Lay out the lines starting at the one that contains "Task: Select the Hourly Salary input" and ending at the one that contains "This screenshot has height=812, width=1498." as a Markdown table with two columns, No. and Text, giving each line its number and leaving out any blank lines.

*Data rows*:
──────────

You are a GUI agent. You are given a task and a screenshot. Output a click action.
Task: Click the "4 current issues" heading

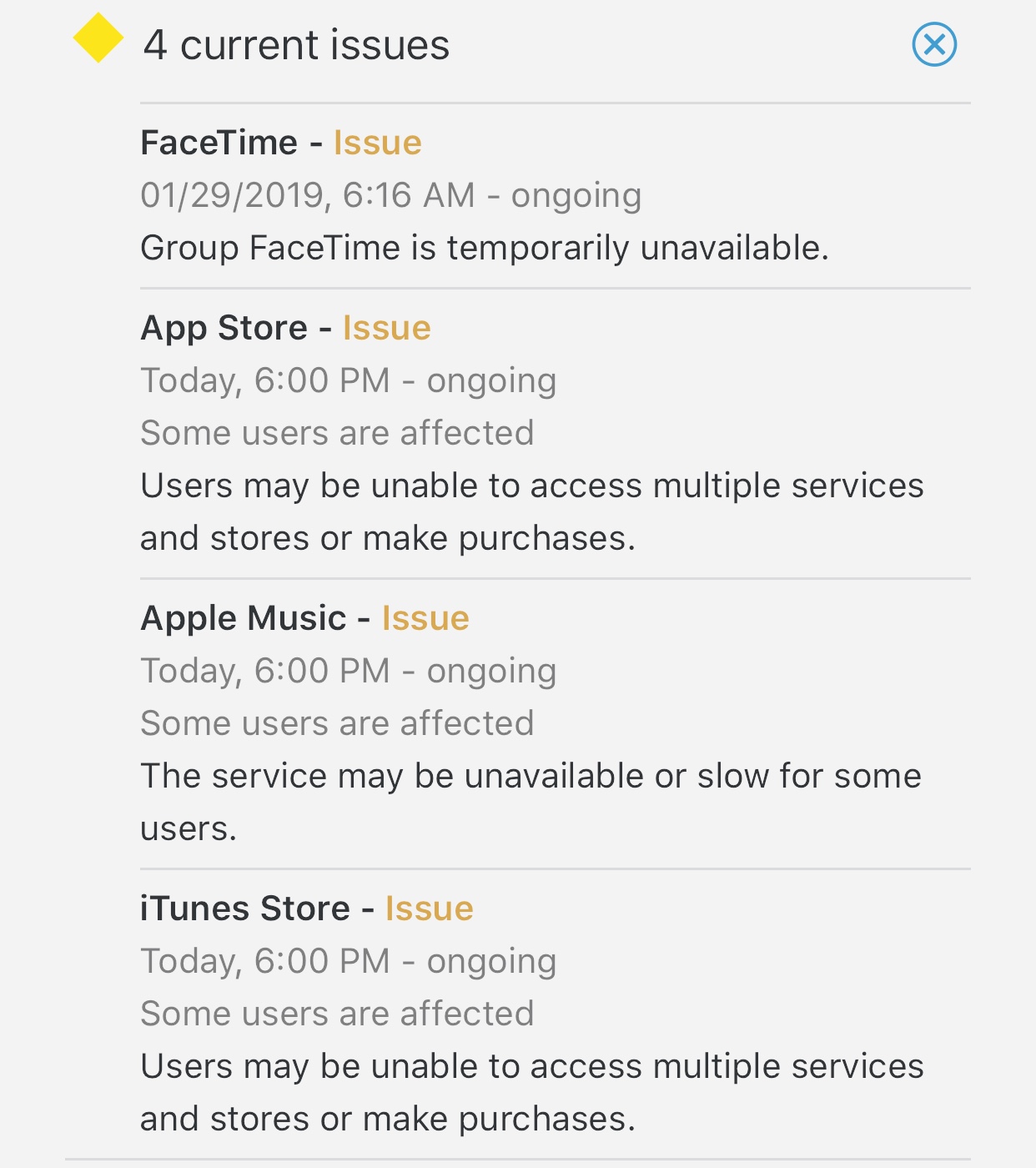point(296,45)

──────────

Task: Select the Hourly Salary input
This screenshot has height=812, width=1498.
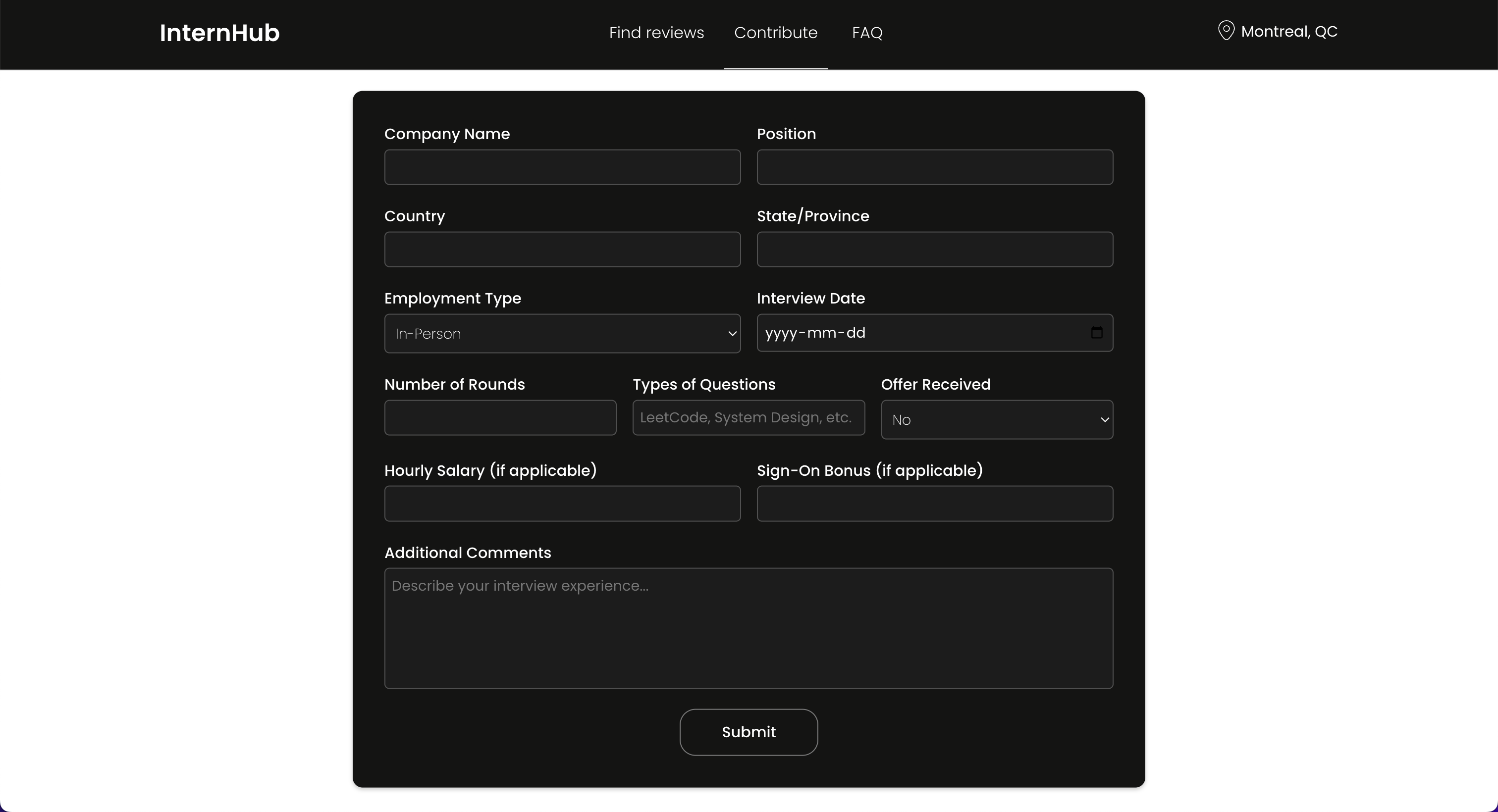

──────────

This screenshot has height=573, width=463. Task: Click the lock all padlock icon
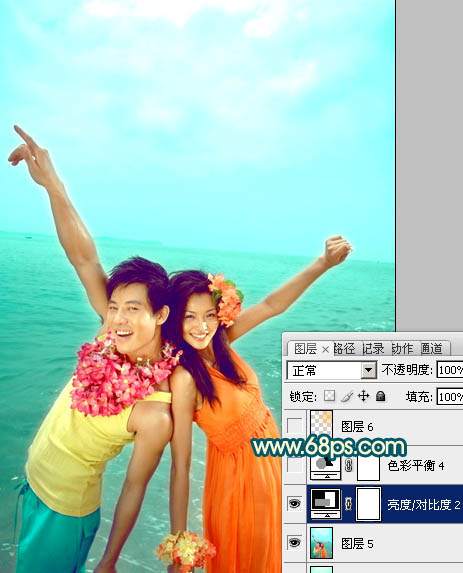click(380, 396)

──────────

*Worked solution*:
| No. | Text |
|---|---|
| 1 | Task: Select the Hourly Salary input |
| 2 | This screenshot has height=812, width=1498. |